At first: “I was afraid not to be ready to do what I was asked to”, especially when she found out that she would have had to teach languages all by herself. As a matter of fact, the children she would teach only spoke Swahili, so she feared that the language barrier would have been hard to manage. On the other hand, teaching to adults made her nervous: would they judge her because of her younger age? Would they understand she was no better than they were just because she was there to teach them something? However, “All the opposite happened,” she says smiling. “I created good relations with the kids”, and “Even if we spoke different languages, there are things that go beyond this”. She still smiles thinking about how thankful these people seemed to her for the time she was spending with them: “I felt useful, I was there to teach them languages, but they were teaching me even more. I could not believe to be so happy about something that felt so effortless, natural to me: I can say it was a pleasure. They were thankful for the time I was spending with them, and it was clear to me that I was spending it in a very desirable way for both them and me. They were thankful and I was as happy as I had rarely been before”.

 

OTHER EXPERIENCES

Those days made Beatrice willing to keep on volunteering.
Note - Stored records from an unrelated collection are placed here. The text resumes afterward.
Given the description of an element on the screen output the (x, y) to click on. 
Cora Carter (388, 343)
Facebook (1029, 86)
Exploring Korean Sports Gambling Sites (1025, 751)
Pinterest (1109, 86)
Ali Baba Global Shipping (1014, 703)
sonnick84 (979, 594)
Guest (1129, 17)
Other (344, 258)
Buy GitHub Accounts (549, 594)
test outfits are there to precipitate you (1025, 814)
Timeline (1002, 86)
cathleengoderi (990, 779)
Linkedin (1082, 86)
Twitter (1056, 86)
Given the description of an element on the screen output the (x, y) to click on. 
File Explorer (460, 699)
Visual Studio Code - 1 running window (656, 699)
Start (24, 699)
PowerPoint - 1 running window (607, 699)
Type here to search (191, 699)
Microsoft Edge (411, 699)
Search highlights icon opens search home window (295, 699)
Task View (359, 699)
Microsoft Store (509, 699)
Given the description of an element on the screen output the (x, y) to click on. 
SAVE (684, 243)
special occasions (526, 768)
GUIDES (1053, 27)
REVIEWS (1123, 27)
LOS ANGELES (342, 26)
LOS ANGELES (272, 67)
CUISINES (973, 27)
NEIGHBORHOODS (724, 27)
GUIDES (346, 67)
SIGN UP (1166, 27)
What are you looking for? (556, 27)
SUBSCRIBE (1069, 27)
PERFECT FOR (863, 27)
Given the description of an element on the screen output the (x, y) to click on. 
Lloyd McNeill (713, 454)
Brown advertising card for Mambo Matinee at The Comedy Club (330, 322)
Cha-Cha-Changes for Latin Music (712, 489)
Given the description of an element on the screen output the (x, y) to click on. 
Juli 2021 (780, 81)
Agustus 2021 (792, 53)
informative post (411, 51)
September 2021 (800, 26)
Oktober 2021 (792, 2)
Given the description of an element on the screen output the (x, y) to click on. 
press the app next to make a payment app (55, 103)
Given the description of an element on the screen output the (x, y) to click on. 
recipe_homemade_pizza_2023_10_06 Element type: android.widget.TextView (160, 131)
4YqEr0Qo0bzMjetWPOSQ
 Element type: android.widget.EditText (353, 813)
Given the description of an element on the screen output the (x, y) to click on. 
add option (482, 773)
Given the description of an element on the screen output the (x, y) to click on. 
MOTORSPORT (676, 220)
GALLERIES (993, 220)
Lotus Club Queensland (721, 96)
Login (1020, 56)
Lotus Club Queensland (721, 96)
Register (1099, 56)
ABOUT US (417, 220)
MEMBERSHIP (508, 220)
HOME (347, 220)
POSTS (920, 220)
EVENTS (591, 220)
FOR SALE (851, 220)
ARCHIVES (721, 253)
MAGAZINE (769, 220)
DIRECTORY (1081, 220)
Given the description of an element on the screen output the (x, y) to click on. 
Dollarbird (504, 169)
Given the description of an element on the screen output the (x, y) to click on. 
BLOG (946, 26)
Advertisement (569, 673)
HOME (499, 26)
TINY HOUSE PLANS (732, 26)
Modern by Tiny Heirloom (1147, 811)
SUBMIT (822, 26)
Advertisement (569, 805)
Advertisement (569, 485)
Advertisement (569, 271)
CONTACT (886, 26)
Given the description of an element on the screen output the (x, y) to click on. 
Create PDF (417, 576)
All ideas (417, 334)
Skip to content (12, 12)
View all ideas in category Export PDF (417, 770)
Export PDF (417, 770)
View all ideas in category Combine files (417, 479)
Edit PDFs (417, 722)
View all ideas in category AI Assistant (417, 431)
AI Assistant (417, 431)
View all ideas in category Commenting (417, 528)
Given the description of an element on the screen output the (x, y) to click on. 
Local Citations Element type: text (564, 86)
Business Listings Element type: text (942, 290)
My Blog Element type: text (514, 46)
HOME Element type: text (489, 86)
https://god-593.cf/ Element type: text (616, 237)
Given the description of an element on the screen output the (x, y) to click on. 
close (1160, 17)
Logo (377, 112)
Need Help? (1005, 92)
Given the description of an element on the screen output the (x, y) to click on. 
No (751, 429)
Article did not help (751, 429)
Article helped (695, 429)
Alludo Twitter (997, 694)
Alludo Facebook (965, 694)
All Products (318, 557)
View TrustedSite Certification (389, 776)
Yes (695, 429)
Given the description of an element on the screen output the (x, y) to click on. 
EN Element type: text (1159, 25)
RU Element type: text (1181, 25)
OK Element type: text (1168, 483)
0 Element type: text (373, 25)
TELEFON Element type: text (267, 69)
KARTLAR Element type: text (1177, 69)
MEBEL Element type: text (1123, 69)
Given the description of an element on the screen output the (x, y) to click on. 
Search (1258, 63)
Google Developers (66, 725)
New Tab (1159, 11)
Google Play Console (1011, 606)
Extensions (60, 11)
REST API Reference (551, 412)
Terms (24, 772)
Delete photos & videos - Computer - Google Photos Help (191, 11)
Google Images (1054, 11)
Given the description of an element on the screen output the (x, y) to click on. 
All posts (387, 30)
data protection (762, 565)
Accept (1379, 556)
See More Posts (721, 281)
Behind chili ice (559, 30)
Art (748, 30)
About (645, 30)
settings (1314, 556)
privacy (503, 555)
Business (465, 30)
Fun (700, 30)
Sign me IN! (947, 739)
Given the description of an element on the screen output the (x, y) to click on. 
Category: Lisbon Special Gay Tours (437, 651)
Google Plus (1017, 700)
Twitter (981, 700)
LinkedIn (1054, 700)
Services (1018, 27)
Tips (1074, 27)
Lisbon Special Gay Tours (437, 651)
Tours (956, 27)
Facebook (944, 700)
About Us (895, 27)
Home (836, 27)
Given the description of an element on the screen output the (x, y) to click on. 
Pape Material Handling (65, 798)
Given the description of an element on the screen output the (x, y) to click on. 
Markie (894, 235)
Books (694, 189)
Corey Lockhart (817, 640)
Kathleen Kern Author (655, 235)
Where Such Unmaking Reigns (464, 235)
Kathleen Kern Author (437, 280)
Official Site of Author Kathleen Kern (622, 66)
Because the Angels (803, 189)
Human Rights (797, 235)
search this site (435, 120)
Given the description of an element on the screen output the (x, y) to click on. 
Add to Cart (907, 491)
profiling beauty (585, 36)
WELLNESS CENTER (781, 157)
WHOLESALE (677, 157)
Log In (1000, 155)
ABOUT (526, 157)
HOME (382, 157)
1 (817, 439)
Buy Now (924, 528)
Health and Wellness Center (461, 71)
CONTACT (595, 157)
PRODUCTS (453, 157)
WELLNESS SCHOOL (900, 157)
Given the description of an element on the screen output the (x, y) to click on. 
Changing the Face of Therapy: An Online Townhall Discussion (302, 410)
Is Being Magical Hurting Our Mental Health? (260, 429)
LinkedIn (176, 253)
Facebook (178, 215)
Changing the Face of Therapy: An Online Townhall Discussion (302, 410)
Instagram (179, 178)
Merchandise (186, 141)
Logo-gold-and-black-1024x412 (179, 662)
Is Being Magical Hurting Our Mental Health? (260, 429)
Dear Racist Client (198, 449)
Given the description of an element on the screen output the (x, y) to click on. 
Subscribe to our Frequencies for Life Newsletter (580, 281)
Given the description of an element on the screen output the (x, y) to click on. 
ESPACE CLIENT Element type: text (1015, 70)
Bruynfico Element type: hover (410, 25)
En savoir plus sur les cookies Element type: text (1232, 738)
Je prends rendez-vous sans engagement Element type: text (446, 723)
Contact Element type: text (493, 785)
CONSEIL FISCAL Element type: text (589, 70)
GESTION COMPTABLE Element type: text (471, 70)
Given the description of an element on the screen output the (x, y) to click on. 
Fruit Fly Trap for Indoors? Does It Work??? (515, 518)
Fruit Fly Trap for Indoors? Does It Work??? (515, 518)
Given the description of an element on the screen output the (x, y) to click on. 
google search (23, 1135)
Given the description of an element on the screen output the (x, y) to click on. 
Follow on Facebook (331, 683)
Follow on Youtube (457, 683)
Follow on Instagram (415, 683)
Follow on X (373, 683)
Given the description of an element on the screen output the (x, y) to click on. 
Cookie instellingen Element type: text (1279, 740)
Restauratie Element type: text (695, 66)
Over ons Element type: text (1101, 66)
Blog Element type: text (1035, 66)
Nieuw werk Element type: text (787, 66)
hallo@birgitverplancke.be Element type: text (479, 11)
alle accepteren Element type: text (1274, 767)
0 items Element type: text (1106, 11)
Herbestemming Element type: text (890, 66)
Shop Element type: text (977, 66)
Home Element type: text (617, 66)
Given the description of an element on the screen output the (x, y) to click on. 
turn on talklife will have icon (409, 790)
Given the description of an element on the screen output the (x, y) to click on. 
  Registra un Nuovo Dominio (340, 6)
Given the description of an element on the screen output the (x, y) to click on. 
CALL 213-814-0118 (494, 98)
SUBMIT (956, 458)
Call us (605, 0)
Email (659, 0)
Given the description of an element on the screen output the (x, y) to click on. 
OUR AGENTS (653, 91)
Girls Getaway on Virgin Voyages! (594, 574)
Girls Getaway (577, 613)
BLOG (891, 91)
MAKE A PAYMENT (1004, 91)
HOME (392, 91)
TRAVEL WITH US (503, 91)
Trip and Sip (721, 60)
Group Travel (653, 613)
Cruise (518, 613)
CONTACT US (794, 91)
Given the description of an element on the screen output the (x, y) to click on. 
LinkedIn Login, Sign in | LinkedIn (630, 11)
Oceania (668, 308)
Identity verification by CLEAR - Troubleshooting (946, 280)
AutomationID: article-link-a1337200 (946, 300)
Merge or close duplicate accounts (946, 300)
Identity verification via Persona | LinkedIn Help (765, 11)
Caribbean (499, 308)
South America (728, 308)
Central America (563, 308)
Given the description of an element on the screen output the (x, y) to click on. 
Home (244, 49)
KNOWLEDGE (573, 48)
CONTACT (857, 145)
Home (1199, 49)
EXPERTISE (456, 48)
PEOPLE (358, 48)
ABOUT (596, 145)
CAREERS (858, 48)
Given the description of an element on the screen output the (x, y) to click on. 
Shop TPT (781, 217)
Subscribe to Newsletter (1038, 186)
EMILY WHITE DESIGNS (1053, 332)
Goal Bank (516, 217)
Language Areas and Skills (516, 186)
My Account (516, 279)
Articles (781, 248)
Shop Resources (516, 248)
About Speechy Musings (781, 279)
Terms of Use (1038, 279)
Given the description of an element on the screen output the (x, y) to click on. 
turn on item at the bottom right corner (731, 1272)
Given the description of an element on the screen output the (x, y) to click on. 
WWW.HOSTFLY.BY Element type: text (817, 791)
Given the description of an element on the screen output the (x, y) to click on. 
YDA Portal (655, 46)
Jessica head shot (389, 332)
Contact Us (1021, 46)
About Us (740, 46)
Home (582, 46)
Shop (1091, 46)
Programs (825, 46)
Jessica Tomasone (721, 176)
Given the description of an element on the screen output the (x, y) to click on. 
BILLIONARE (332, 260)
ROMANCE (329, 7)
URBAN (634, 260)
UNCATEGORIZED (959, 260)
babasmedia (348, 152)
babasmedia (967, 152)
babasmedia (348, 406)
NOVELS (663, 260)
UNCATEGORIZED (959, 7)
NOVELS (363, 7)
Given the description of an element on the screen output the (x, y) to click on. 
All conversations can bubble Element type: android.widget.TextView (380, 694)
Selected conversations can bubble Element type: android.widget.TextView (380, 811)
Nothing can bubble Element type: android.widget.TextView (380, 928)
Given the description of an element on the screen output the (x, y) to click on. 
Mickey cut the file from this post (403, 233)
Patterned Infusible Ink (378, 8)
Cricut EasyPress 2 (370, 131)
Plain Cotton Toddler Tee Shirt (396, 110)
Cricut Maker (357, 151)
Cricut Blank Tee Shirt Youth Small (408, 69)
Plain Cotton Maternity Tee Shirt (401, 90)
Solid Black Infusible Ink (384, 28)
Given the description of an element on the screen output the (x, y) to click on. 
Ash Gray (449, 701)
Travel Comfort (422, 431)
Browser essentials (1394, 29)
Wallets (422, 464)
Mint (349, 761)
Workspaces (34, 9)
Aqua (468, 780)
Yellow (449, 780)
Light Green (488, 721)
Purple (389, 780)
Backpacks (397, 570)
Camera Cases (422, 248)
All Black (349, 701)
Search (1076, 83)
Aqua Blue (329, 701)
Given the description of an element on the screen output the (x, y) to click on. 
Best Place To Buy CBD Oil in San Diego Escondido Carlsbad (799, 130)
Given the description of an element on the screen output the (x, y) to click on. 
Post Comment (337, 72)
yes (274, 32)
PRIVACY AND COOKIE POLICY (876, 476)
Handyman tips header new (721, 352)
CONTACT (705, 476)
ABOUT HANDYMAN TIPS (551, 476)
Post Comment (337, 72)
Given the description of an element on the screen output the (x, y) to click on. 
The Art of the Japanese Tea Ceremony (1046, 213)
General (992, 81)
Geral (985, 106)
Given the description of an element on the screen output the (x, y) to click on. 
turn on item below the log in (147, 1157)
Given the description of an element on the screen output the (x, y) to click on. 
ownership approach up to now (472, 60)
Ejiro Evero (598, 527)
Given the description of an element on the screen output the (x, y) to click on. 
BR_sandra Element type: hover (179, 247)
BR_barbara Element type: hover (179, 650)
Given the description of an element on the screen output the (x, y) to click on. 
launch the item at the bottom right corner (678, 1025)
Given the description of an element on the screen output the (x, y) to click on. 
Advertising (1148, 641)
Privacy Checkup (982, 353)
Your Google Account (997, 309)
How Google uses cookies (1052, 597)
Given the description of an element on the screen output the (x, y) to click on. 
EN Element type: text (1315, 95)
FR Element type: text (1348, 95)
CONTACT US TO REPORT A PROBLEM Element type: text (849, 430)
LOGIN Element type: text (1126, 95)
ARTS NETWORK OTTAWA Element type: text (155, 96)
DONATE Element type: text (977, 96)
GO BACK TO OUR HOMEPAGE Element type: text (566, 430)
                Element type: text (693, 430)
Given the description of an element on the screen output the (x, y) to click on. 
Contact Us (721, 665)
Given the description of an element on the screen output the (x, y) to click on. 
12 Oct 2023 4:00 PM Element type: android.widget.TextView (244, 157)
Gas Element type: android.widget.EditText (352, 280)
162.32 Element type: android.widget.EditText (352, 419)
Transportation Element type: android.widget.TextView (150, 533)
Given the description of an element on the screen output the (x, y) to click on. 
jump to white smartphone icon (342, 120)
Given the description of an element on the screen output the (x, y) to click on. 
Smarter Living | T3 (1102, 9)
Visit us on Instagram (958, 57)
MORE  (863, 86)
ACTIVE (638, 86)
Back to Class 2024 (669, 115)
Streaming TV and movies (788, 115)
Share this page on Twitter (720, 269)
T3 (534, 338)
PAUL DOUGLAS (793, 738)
Therefore, once home, she started to look for some projects in her local area, in fact, she knew she would have not been able to go abroad all the time, continuing with school and university at home. She joined the Red Cross, because of her interest in health, and volunteered with them for two years, until COVID-19 started to make things more difficult. Her favourite activity, the one she did the most, was spending her afternoon with kids in the pediatrics department of her town’s hospital. Even there: “Their gratefulness and smiles were worth all the time I spent studying at night to make up for those afternoons.” She also spent some time with some of the local planners to design inclusion projects addressed to refugees and migrants in her town. However, due to the current pandemic, these activities had to stop for a while. “Initially I felt like giving up, and I did for a while. I thought that there was no way to continue with these activities with the rules of social distancing and all”, she told me. However, thanks to the people she had met during the volunteering projects that she realized COVID-19 was not making it impossible to do it. In fact, her friends at the Red Cross asked of her, pushing her to start again with new projects designed to fit the new social distancing-rules. As a matter of fact, she has recently started to volunteer with them at “Telefono Gentile” this is a project though for the elderly and lonely people, to keep them company in this moment of isolation through phone calls during the afternoon.

 

A NEW WAY TO VOLUNTEER

Moreover, thanks to one of the volunteers she had gone to Africa with, she has started at the beginning of this academic year to volunteer with an association that teaches Italian to refugees. Of course, the classes are online, so she has not had the chance to spend time with these migrants in person, but even in this case “Their happiness surprises me every time, and if you think about it, what I do is so simple for me! I am just helping them to know what to say when buying meat at the supermarket!” From her words, it is clear, therefore, that the pandemic has not been an obstacle to these volunteering activities. “Surely the methods of volunteering have changed, but the feelings and the reasons to do it, at least for me, stay the same” and this is what matters the most when volunteering. From what Beatrice tells us, in fact, volunteering is always worthwhile, no matter what are the conditions or the people you do it for. It is not something you do for others only, but for yourself as well. Surely, the pandemics have closed many doors in this field, but, on the other hand, many others opened. For example, “Telefono Gentile” is a project that started for COVID-19, but makes feel loved many people that used to be lonely even before it.

So, despite a moment of discouragement at the beginning of the pandemic, Beatrice has understood that even though the situation in which you volunteer might not be the one you were dreaming of, it is not “less important”, “less meaningful”. In fact, as she states: “It is still possible to do something, and how I feel is still real, motivating and life-changing for me”.